• _WRITTEN PROBLEM_
Format the lines starting with the line containing "Given: Click the" and going on through the line containing "point(127,58)" as a Markdown table with the columns Row and Line. Leave out blank lines and pictures.

• _DATA SUPPLIED_
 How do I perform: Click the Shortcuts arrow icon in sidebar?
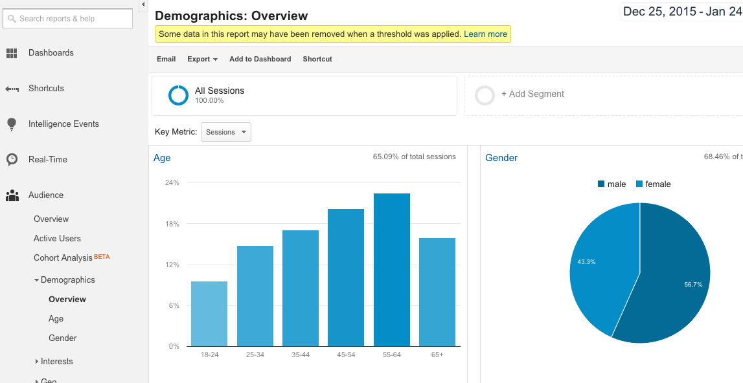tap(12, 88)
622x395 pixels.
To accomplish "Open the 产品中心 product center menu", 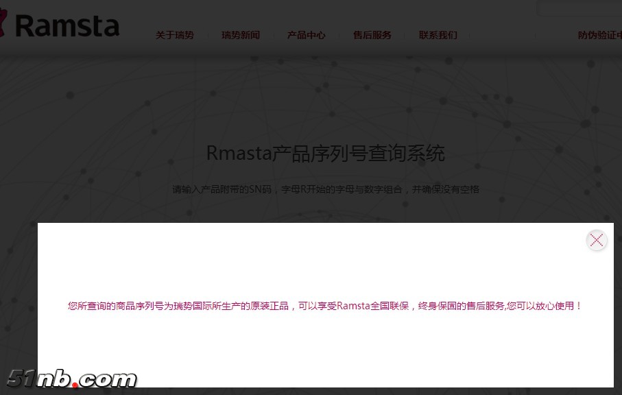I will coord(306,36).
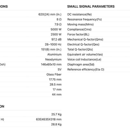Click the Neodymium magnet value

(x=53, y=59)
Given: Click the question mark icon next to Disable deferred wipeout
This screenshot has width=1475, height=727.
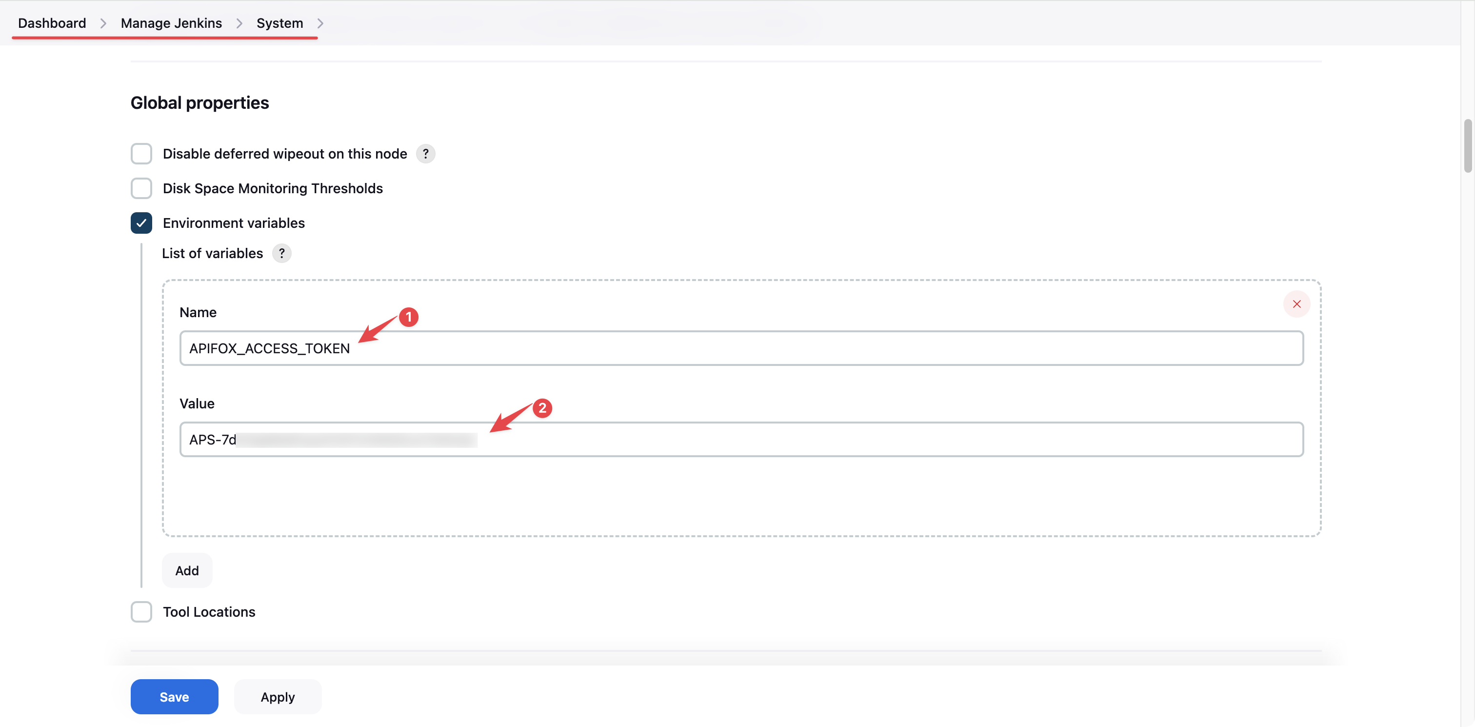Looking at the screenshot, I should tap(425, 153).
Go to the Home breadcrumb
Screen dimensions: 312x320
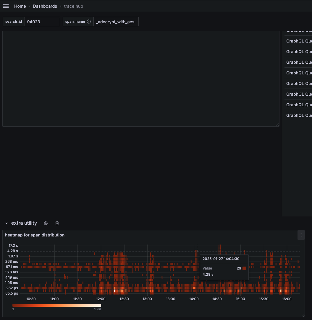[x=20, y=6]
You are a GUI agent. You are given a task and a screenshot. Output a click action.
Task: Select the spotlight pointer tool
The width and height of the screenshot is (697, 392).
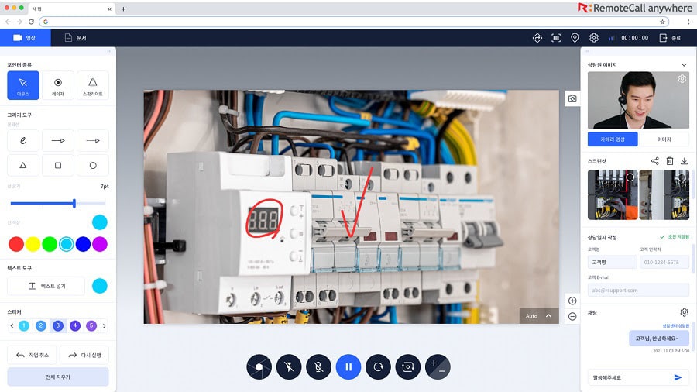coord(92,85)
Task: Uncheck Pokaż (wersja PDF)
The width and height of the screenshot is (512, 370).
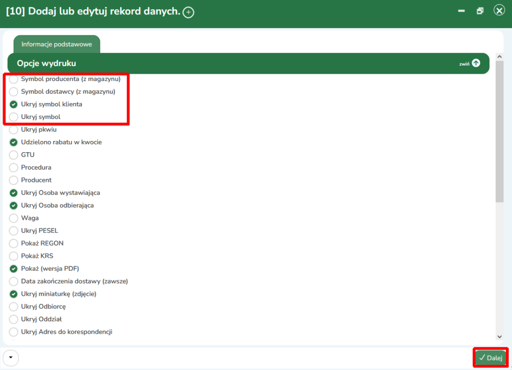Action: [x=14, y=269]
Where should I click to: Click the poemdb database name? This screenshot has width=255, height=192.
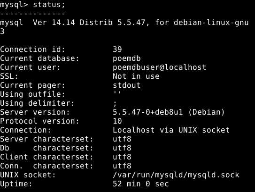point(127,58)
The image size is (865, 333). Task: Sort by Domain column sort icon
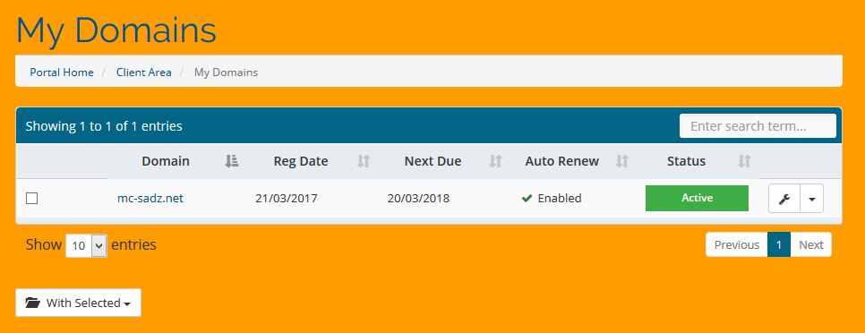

...

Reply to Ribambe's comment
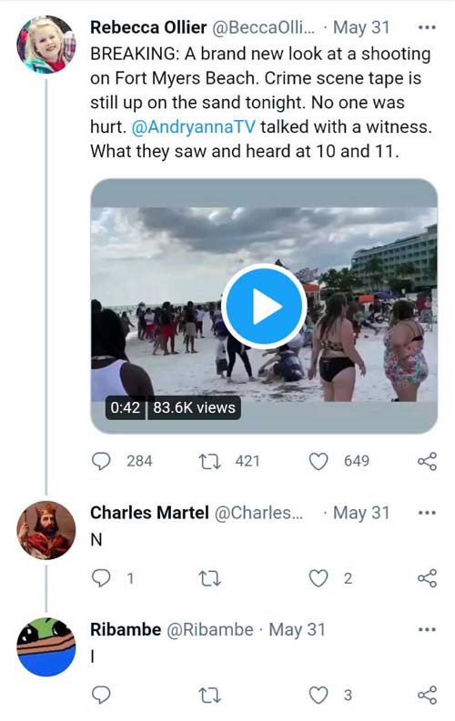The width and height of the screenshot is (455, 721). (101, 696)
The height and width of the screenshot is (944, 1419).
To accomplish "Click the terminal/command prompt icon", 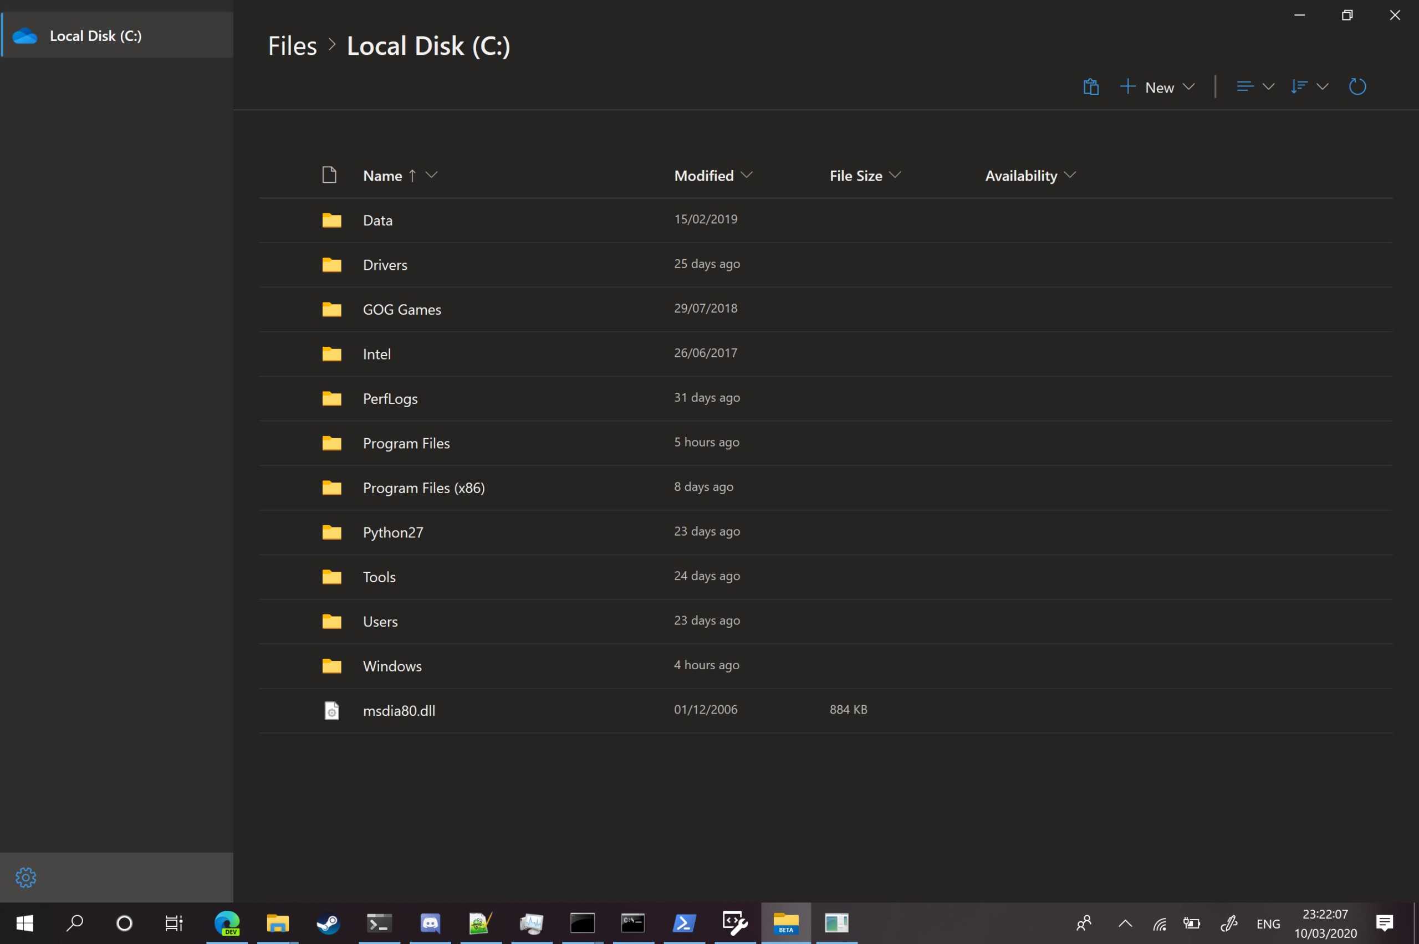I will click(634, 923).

• _RESULT FOR THIS TASK_
| Row | Line |
|---|---|
| 1 | Given: Click the question mark icon next to Disable deferred wipeout |
| 2 | This screenshot has width=1475, height=727. |
| 3 | Looking at the screenshot, I should tap(425, 153). |
| 4 | Go to the Home breadcrumb |
| 5 | Screen dimensions: 312x320 |
| 6 | [x=20, y=6] |
| 7 | You are a GUI agent. You are given a task and a screenshot. Output a click action. |
| 8 | Task: Select the spotlight pointer tool |
| 9 | The width and height of the screenshot is (697, 392). |
| 10 | coord(92,85) |
| 11 | Task: Uncheck Pokaż (wersja PDF) |
| 12 | The width and height of the screenshot is (512, 370). |
| 13 | Action: [x=14, y=269] |
| 14 | Where should I click to: Click the poemdb database name? This screenshot has width=255, height=192. |
| 15 | point(127,58) |